Exercise goal: Everything from the line holding "The image size is (297, 225)." through the last line of the data, and nothing else, should be retyped exactly, with no pictures.
Segment Start: Records provided
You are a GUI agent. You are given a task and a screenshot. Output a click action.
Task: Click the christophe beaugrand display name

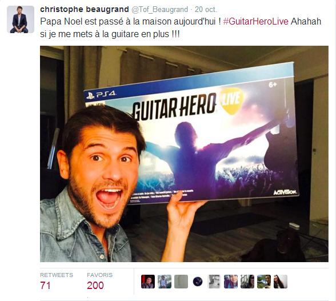(85, 10)
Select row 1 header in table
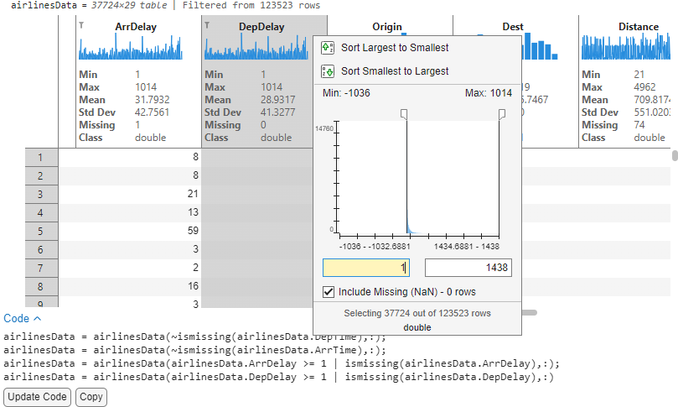 click(40, 157)
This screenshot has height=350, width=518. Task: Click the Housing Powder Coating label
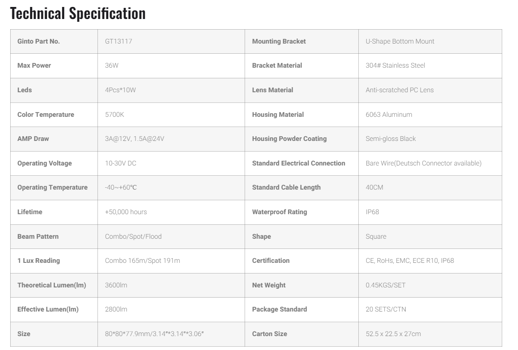point(289,139)
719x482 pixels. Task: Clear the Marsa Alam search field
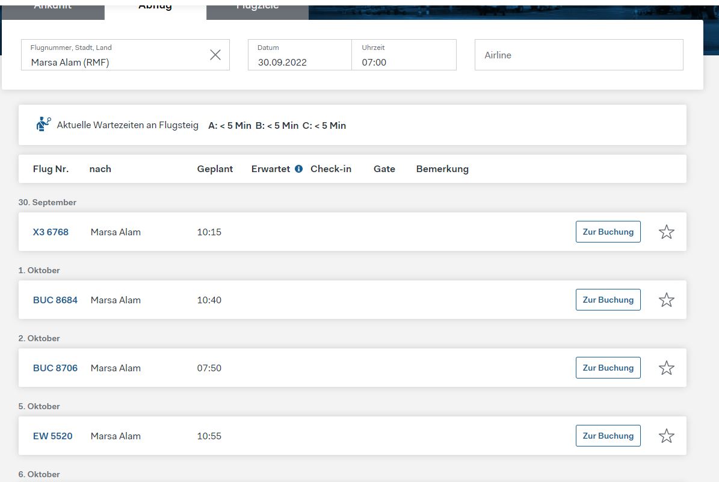point(215,55)
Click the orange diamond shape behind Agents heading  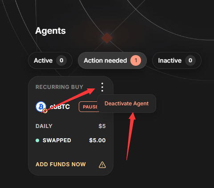point(107,38)
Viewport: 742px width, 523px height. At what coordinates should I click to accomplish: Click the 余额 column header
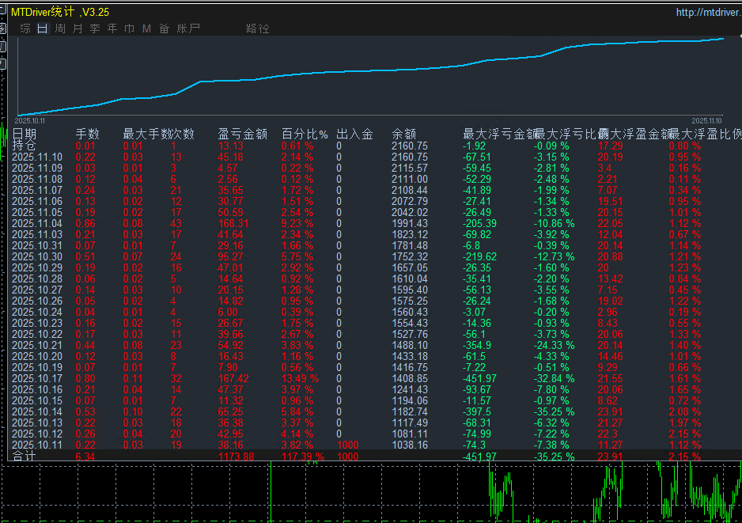point(403,134)
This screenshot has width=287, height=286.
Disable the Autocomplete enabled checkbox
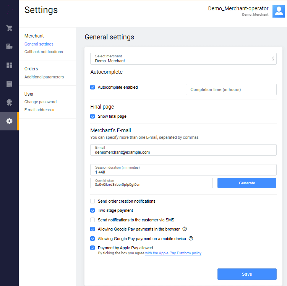click(92, 87)
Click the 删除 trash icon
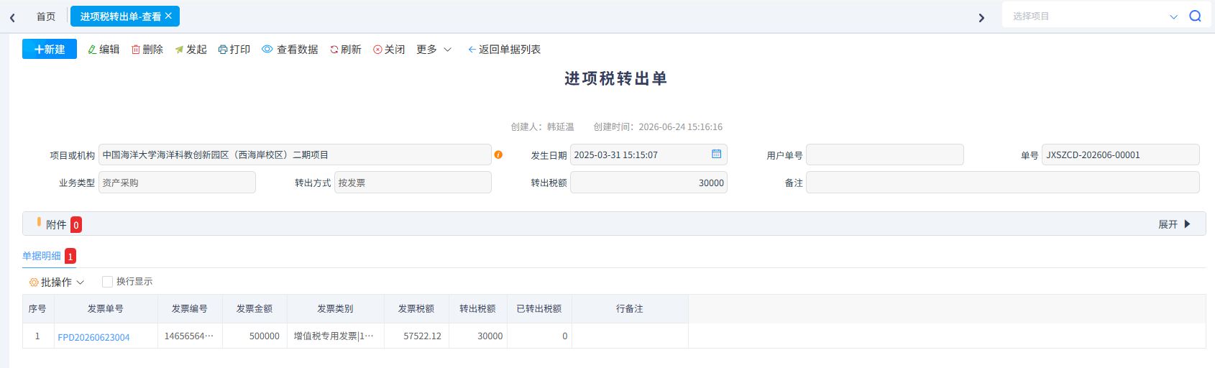The image size is (1215, 368). [x=136, y=50]
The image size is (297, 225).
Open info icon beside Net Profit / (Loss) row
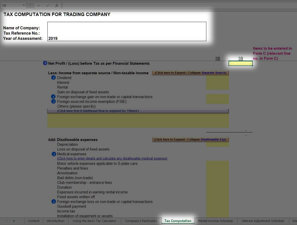(x=45, y=63)
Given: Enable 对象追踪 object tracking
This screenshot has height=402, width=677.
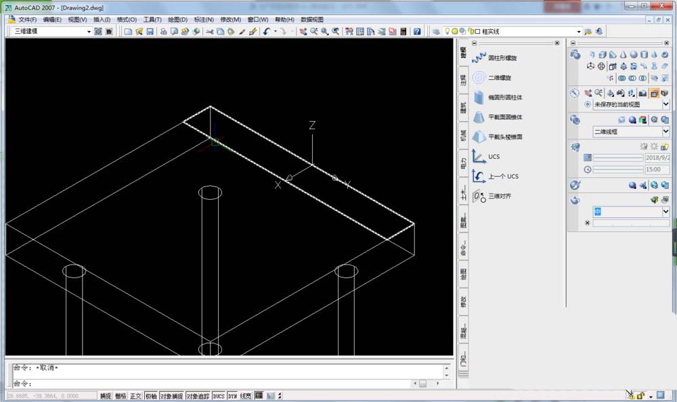Looking at the screenshot, I should coord(199,396).
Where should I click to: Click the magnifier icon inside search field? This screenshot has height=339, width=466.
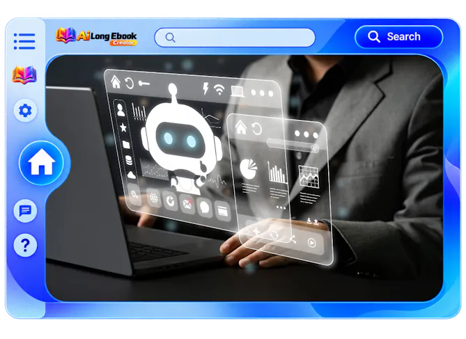(x=170, y=38)
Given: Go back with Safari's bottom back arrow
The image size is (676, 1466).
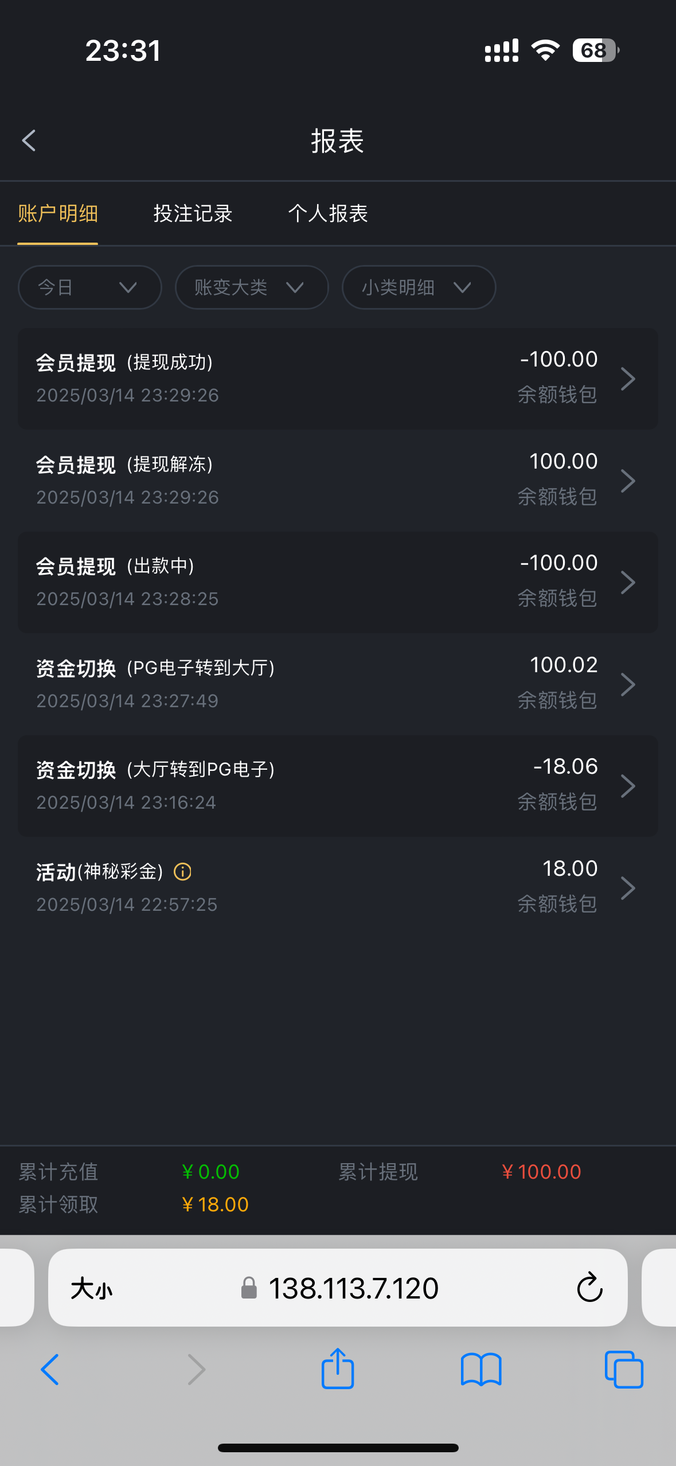Looking at the screenshot, I should (x=50, y=1369).
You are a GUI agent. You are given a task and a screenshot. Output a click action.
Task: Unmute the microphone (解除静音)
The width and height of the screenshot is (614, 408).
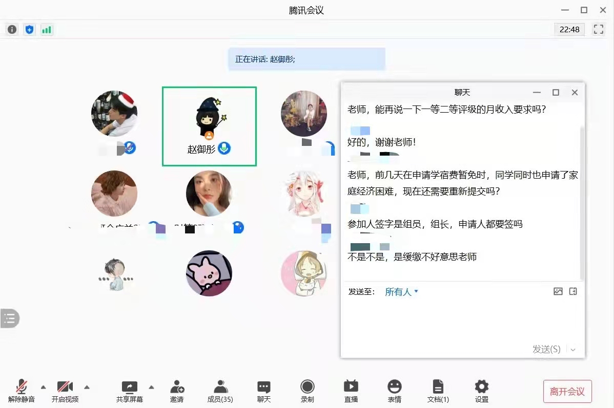[22, 391]
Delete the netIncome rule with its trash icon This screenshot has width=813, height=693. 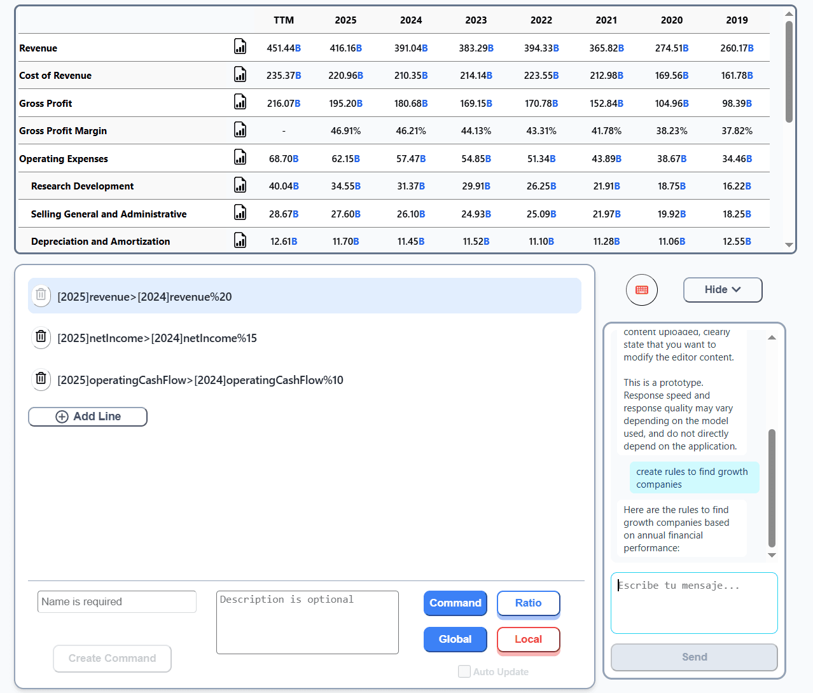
Segment End: Records provided
Output below:
The image size is (297, 225).
Open info icon beside Net Profit / (Loss) row
(x=45, y=63)
Given: Enable 对象追踪 object tracking
This screenshot has height=402, width=677.
Looking at the screenshot, I should coord(199,396).
Where should I click to: Click the magnifier icon inside search field? This screenshot has height=339, width=466.
(x=170, y=38)
Given: Go back with Safari's bottom back arrow
The image size is (676, 1466).
Looking at the screenshot, I should (x=50, y=1369).
You are a GUI agent. You are given a task and a screenshot. Output a click action.
Task: Unmute the microphone (解除静音)
The width and height of the screenshot is (614, 408).
[22, 391]
Delete the netIncome rule with its trash icon This screenshot has width=813, height=693. 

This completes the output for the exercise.